Now it makes sputtering chambers, hermetically sealed globes in which metal vapors are sprayed onto silicon wafers. Customers for its $100,000 to $300,000 chambers include U.C. Berkeley and Stanford.

Other nontech companies at the convention include valve makers, ball bearing distributors, chemical conglomerates and spring designers.

The great debate
Semicon this year also served as a forum for the increasingly heated competition between IBM and Intel. Although it doesn't manufacture nearly the same number of chips as Intel, IBM is actively licensing its technology and manufacturing expertise to competitors Sony and AMD, a move giving it increasing clout.

Big Blue is promoting an effort among chip-equipment makers to adhere to standards, which could reduce the costs involved in building fabs. IBM also emerged as a proponent of "immersion lithography." In immersion lithography, circuit-drawing lasers would be focused through purified water, a process that better focuses the light and leads to finer circuits.

Sunlin Chou, senior vice president of technology and manufacturing at Intel, said that immersion at best is an interim fix.
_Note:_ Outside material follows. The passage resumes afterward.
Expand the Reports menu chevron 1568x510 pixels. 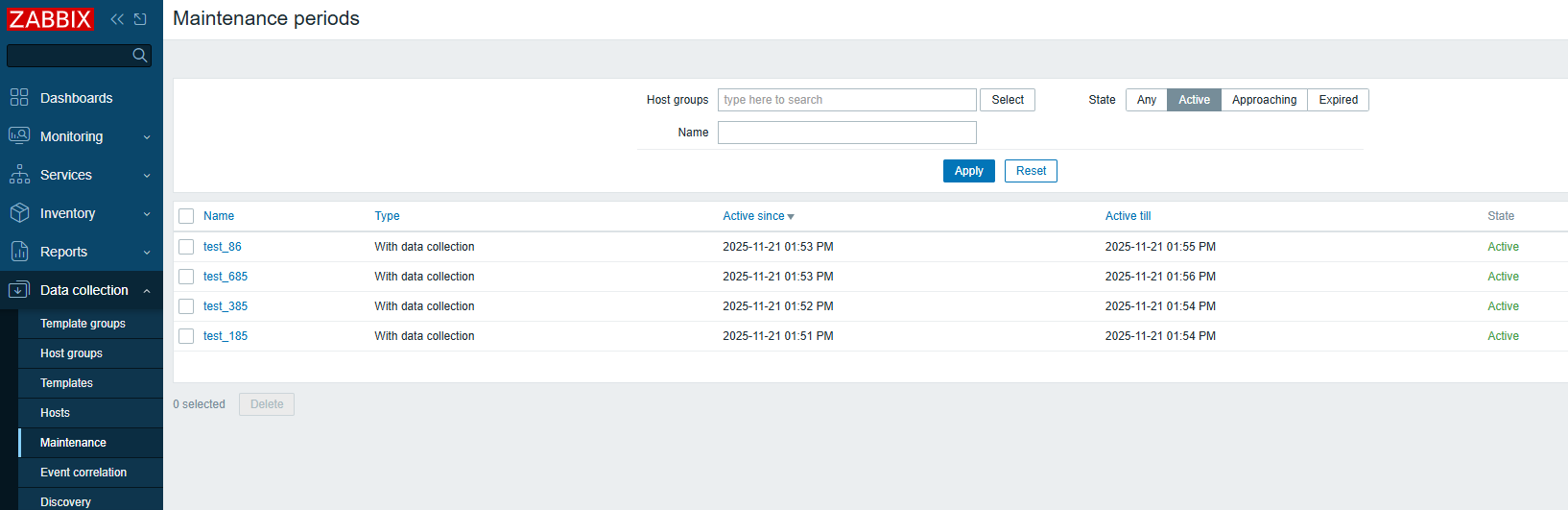click(x=147, y=253)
The real problem facing the industry is that equipment makers aren't working hard enough to keep up with chipmakers' demands.
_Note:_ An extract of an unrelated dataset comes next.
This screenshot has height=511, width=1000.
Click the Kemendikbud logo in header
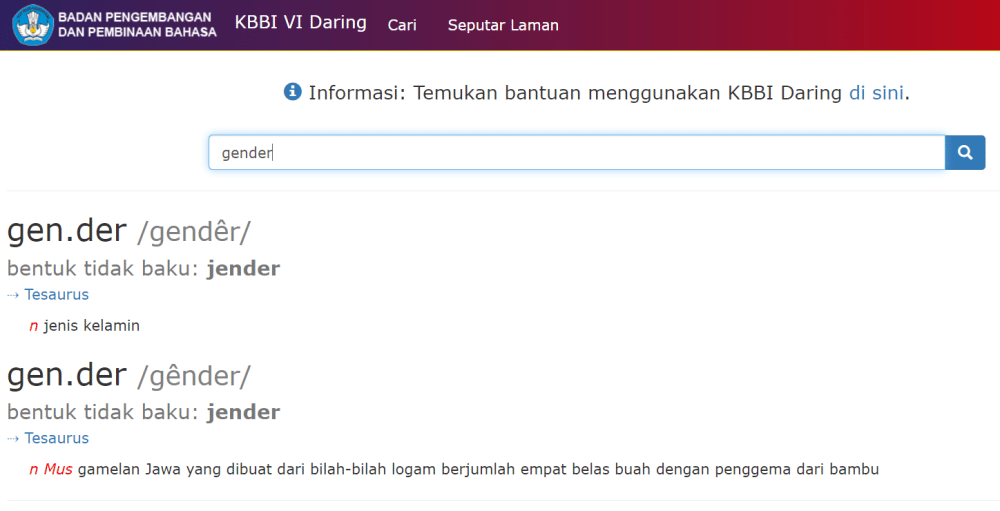[33, 25]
"The concern we have is that the industry has not acted with sufficient urgency," he said. "Without new inventions, the whole industry will slow down."

Demand, demand
Despite several years in the doldrums, the equipment market is showing signs of life. Gartner predicted that equipment sales will reach $29.9 billion in 2003, an increase of 7.9 percent from $27.7 billion the previous year. The industry has declined for two years.

Ross Dove, CEO of IT auctioneer DoveBid, noted that recent auctions of fab equipment have involved equipment that's being sold as part of an upgrade, not a going-out-of-business sale. Depending on the quality, the equipment out of a single fab might fetch $70 million.

"There's not as much liquidation. Sixty percent of what we are selling is going cross-border, leaving here or Japan and going to Asia," he said. "Semiconductor is hot now. We're getting great prices."

The same can't be said of the server and networking business. DoveBid recently liquidated the IT assets of Enron. The auction garnered around $25 million.